Exercise requirements:
1/ Answer these from the envoy DNS troubleshooting note:
(a) Which source port did envoy keep reusing to send its DNS queries?
(b) On which machines was the conntrack delete command run?
(c) Until what event does the note say the situation stays the same?
2/ Translate this sentence from the envoy DNS troubleshooting note into Spanish: "Envoy on the other hand seems to constantly reuse the UDP socket, so that the packages always hit this conntrack entry and thus it's never cleared from the table."

Document excerpt:
################

Change #1261485 had a related patch set uploaded (by JMeybohm; author: JMeybohm):

[operations/puppet@production] prometheus::k8s: Ingest envoy cluster_update metrics

https://gerrit.wikimedia.org/r/1261485

One thing that seemed odd is that envoy constantly re-uses the same sport (41326 in the above examples) to send the DNS querie. Since this was the only thing really standing out as a difference compared to requests send by dig we checked the conntrack table again which initially seemed innocent:

udp      17 29 src=10.67.172.131 dst=10.64.72.3 sport=41326 dport=53 [UNREPLIED] src=10.64.72.3 dst=10.67.172.131 sport=53 dport=41326 mark=0 use=1

Whats wrong with that is that on the source IP of the reply direction is the kube-dns service IP, not the IP of a coredns Pod. This led to the assumption that iptables DNAT (which kube-proxy iptables rules does to send traffic for a service IP to service endpoints) did not properly happen before the rule was created. Envoy on the other hand seems to constantly reuse the UDP socket, so that the packages always hit this conntrack entry and thus it's never cleared from the table.

To clear this situation I ran conntrack -D --dst 10.64.72.3 --reply-src 10.64.72.3 -p udp --dport 53 on all wikikube-workers in codfw.

The working theory (which we can't properly proof I suppose) is that the affected envoys did send DNS queries in the during T374366: Race condition in iptables rules during puppet runs on k8s nodes - thus while the DNAT rules where not in place. The fact that envoy sticks to the same UDP socket on timeout makes the situation stay like that until the pod is destroyed during deployments or maintenance. The latter is the assumed reason for this not happening in codfw since we recently rebootet all k8s workers and only added new ones (e.g. triggering ferm reloads) in eqiad.

################

Data section:

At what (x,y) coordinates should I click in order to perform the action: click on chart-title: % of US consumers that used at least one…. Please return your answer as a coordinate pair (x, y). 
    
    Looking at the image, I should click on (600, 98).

################

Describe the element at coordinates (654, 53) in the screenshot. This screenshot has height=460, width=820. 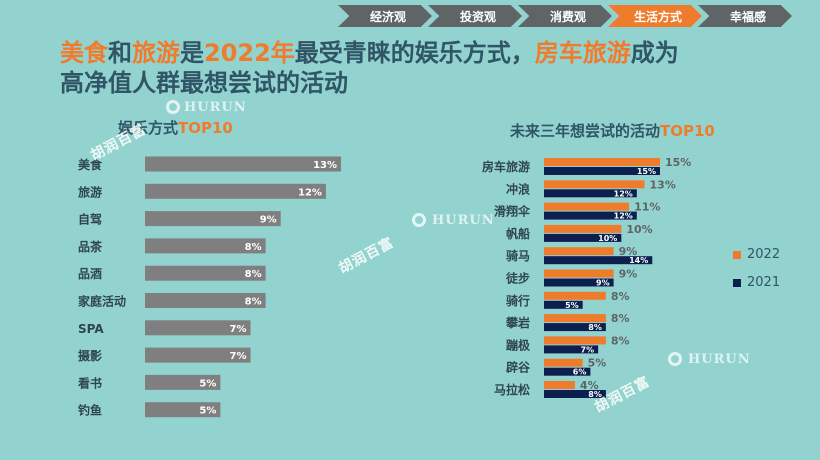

################

Results by task:
1/
(a) 41326
(b) All wikikube-workers in codfw
(c) Until the pod is destroyed during deployments or maintenance

2/ Envoy, por otro lado, parece reutilizar constantemente el socket UDP, de modo que los paquetes siempre llegan a esta entrada de conntrack y, por lo tanto, nunca se borra de la tabla.